--- Source data Enclosed Below ---

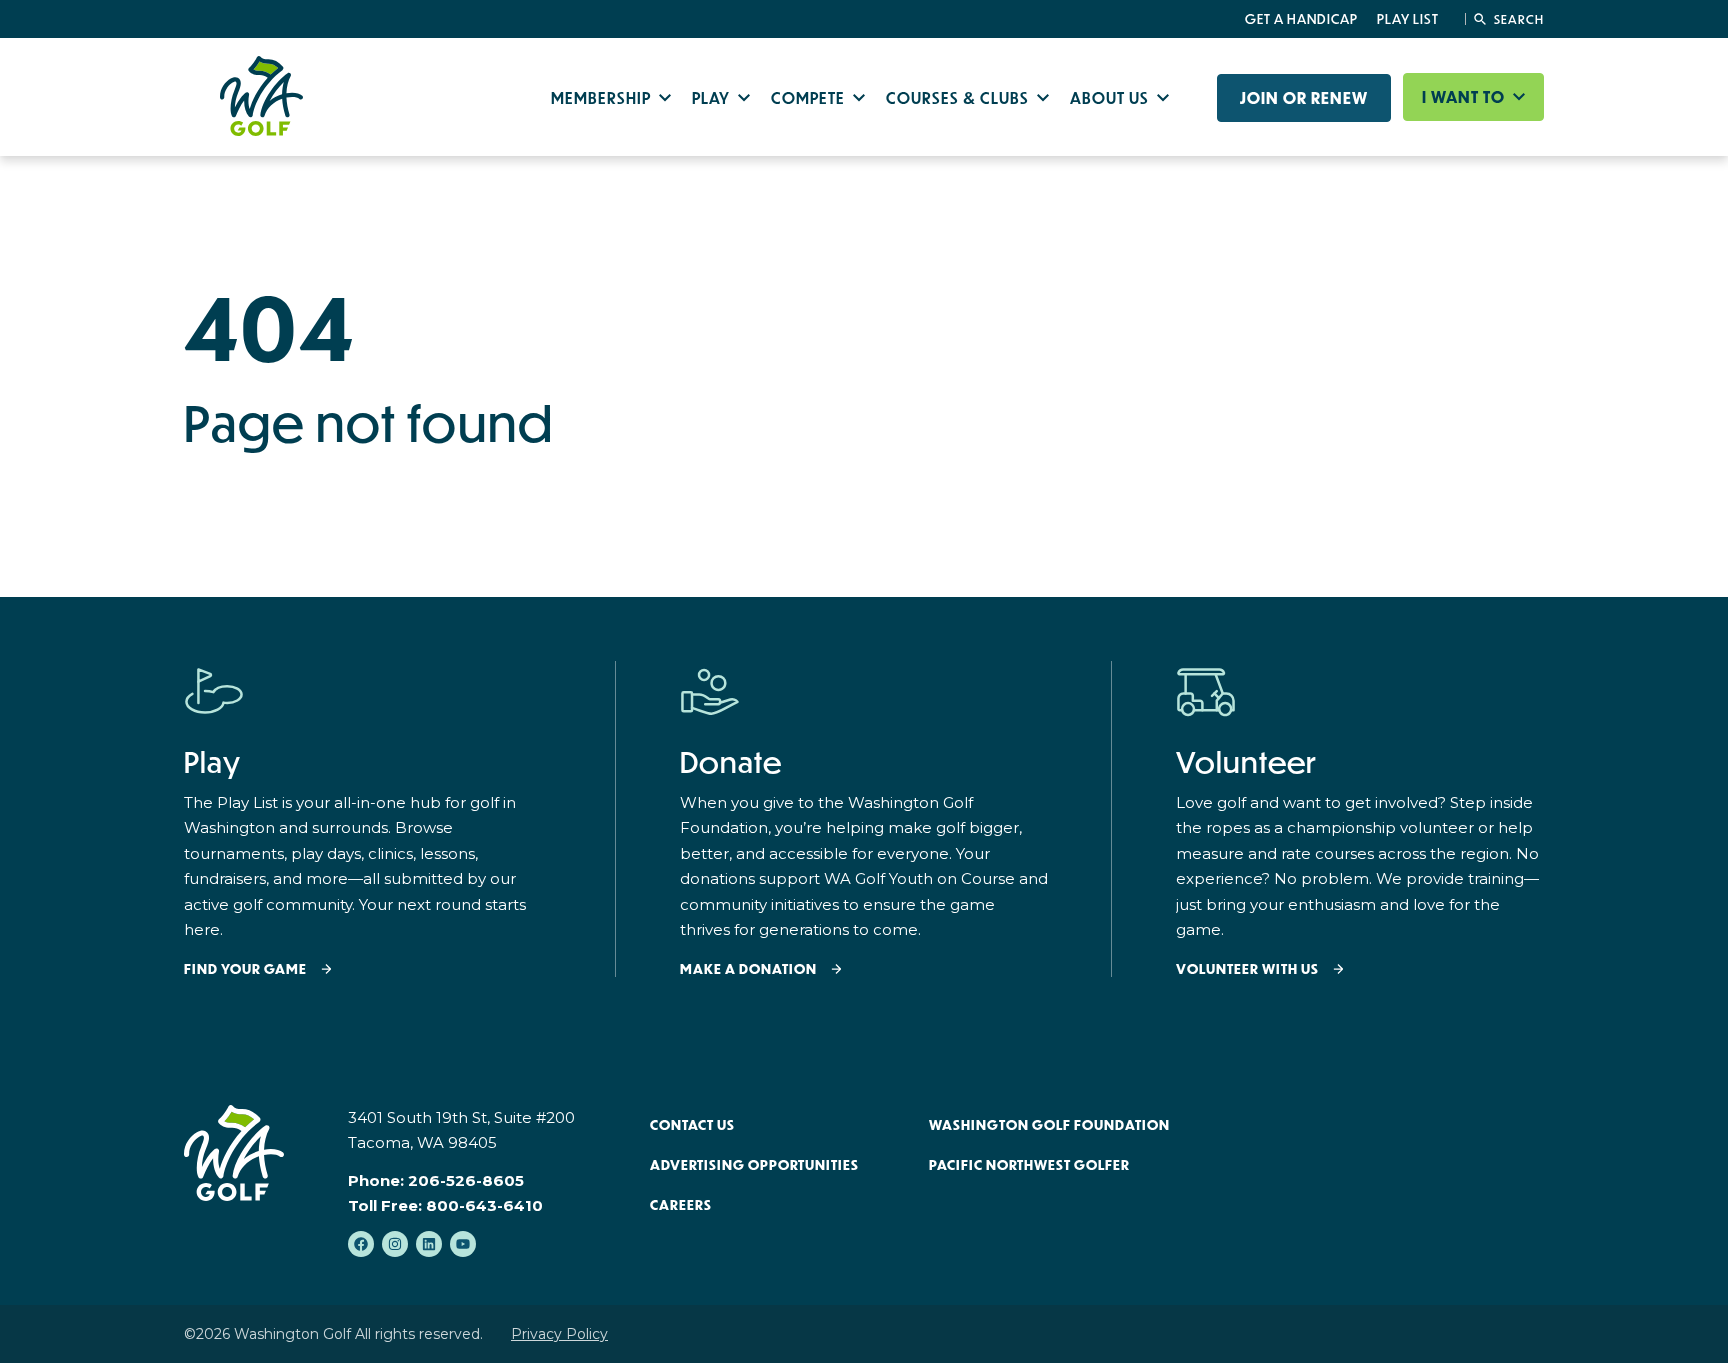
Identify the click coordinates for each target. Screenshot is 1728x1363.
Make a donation (748, 969)
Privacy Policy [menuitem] (559, 1334)
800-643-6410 (484, 1205)
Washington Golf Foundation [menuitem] (1049, 1125)
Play (713, 97)
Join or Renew (1304, 98)
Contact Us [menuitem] (692, 1125)
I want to (1465, 97)
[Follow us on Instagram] (395, 1244)
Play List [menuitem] (1408, 19)
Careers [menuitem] (681, 1205)
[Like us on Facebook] (361, 1244)
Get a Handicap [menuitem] (1301, 19)
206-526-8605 (466, 1180)
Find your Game (245, 969)
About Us (1111, 97)
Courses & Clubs (959, 97)
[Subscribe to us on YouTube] (463, 1244)
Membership (603, 97)
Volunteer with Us (1247, 969)
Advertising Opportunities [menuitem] (754, 1165)
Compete (810, 97)
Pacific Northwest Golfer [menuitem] (1029, 1165)
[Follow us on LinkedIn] (429, 1244)
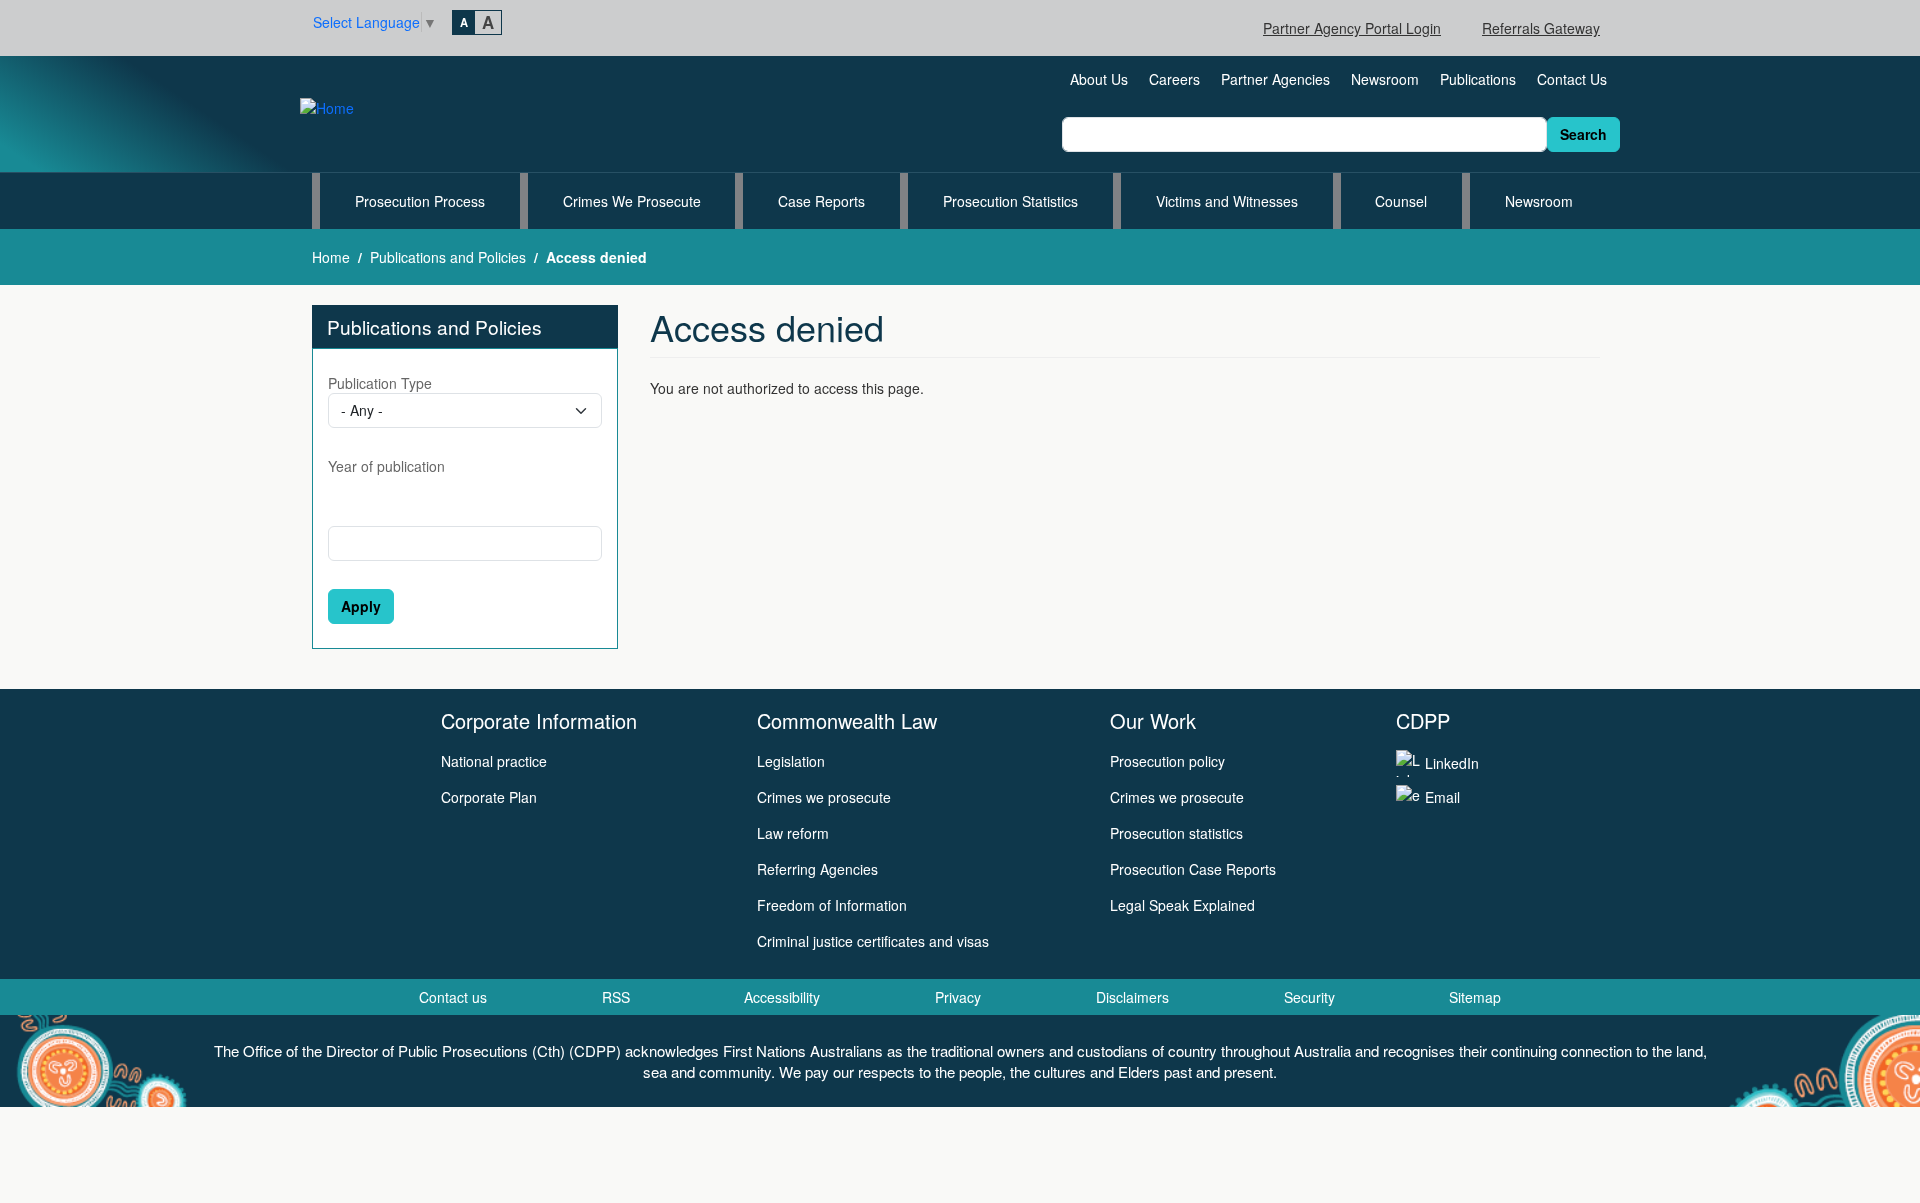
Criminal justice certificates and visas (873, 941)
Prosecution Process (420, 201)
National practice (494, 761)
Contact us (453, 997)
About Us (1099, 79)
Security (1309, 997)
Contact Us (1572, 79)
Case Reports (821, 201)
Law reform (793, 833)
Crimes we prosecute (824, 797)
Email (1442, 797)
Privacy (958, 997)
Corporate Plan (489, 797)
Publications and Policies (448, 257)
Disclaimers (1132, 997)
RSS (616, 997)
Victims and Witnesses (1227, 201)
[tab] (464, 22)
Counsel (1401, 201)
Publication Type (380, 383)
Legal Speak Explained (1182, 905)
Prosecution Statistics (1010, 201)
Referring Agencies (817, 869)
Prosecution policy (1167, 761)
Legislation (791, 761)
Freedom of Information (832, 905)
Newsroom (1385, 79)
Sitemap (1475, 997)
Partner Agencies (1275, 79)
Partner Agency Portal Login (1352, 28)
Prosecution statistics (1176, 833)
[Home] (335, 106)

--- End of Enclosed Source data ---

The lines to reproduce run from the line containing "Counsel (1401, 201)" to the end of the listing; write them out exactly and add nothing.

Counsel (1401, 201)
Publication Type (380, 383)
Legal Speak Explained (1182, 905)
Prosecution Statistics (1010, 201)
Referring Agencies (817, 869)
Prosecution policy (1167, 761)
Legislation (791, 761)
Freedom of Information (832, 905)
Newsroom (1385, 79)
Sitemap (1475, 997)
Partner Agencies (1275, 79)
Partner Agency Portal Login (1352, 28)
Prosecution statistics (1176, 833)
[Home] (335, 106)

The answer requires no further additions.